薬物療法では憂うつ感や気分の落ち込みを緩和させ、脳内物質のセロトニンの濃度を高めて精神を安定させていく効果が期待できるものの、薬を服用するだけでは完治させることができない特徴を持っているのがうつ病です。

薬の服用を続けていても、うつ病を発症した原因であるストレスなどの心因的な問題を取り除くことはできません。薬には精神を安定させる効果はありますが、精神の安定を維持するためには心因的な問題を解消していかなければならないのです。

そこで必要となるのが、環境を自ら変えていくことになります。この方法はうつ病の予防対策としても効果的ですが、うつ病の症状を回復させるためにも重要となっています。

例えば、仕事によってストレスを感じていた場合は、どこに問題があったのかを考えてみましょう。仕事をしている環境、人間関係、仕事の内容などが主な問題点として挙げられますが、皆さんの心の負担になっていた事柄が分かったらそこから一度離れてみるのです。

これは学校の環境が原因でうつ病になってしまった場合も同様で、一度学校という環境から離れてみるところから治療をスタートさせていきましょう。

または、環境を変えずに自らの考え方を変えていくという方法もあります。これは「認知行動療法」と呼ばれる治療法の一つですが、仕事や学校に対する考え方を変えることで、ストレスを感じにくい状態へと導いていくことができるのです。

仕事に対してストレスを感じていたような場合は、自分一人で仕事を抱え込まずに誰かを頼ってみるとか、誰かに仕事を任せてみるとか、皆さん自身の負担を軽くしていくことから始めてみると良いでしょう。
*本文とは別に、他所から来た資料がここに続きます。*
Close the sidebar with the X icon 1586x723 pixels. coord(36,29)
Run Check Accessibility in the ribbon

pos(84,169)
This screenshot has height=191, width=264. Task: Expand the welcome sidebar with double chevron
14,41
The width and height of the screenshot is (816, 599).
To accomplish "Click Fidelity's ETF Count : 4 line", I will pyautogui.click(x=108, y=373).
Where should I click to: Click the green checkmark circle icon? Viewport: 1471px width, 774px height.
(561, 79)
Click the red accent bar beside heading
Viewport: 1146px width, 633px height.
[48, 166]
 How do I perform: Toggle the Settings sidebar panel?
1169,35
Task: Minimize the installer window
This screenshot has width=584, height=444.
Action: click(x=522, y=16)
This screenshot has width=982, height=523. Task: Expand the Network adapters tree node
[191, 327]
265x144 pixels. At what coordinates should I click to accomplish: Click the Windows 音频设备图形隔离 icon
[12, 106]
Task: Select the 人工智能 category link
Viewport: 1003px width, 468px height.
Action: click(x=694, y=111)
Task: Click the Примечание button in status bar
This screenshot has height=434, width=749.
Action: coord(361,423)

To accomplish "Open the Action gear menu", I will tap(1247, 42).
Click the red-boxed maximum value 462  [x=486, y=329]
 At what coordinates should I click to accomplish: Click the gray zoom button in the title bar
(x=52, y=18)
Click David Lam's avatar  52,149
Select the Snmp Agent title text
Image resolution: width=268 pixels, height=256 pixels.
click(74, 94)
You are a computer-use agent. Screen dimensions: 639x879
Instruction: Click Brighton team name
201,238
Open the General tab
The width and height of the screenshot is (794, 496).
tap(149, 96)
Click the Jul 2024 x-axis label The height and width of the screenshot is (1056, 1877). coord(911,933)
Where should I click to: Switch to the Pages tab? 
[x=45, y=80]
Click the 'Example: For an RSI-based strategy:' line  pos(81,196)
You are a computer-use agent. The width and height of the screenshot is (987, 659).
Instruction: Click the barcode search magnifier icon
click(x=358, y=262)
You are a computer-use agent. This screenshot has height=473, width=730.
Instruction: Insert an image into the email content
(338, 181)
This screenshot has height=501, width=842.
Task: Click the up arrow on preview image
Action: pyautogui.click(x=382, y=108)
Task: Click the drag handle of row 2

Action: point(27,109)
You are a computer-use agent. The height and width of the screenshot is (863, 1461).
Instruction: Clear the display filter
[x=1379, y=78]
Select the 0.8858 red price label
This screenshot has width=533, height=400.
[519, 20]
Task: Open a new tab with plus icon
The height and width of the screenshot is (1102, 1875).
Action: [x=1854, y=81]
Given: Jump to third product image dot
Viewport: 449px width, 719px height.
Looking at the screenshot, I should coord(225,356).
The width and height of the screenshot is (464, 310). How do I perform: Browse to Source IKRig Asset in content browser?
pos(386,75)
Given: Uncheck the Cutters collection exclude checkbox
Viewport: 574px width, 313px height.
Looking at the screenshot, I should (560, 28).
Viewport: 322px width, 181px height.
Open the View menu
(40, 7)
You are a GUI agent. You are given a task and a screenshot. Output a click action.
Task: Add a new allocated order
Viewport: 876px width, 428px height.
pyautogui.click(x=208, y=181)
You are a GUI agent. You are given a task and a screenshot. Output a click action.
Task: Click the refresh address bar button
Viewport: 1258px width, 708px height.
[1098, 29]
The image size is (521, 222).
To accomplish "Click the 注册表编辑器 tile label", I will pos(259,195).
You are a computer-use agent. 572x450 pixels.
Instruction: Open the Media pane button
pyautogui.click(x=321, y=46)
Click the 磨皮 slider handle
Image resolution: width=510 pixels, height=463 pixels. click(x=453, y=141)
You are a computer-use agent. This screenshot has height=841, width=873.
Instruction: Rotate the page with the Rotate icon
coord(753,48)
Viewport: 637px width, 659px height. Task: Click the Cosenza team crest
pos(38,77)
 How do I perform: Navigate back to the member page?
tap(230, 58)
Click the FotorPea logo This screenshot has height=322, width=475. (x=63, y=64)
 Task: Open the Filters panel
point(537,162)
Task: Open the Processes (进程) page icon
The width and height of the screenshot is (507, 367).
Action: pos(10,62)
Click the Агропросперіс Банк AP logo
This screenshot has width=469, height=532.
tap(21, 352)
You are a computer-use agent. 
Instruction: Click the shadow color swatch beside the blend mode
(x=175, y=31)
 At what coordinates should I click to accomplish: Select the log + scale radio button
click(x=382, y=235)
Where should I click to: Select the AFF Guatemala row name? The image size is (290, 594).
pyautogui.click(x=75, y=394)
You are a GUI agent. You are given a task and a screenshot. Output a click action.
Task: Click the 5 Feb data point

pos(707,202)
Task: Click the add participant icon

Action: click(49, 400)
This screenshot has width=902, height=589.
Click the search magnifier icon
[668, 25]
うつ病は真面目で責任感が強い人がかかりやすい病気ですから、うつ病を発症している人の中には「自分の仕事は自分でやらなければ」と思っている人が非常に多く見られています。

このような考え方は薬物療法では治療することができませんので、根本的に自分を変えていくためにも認知行動療法も取り入れていくことを心がけましょう。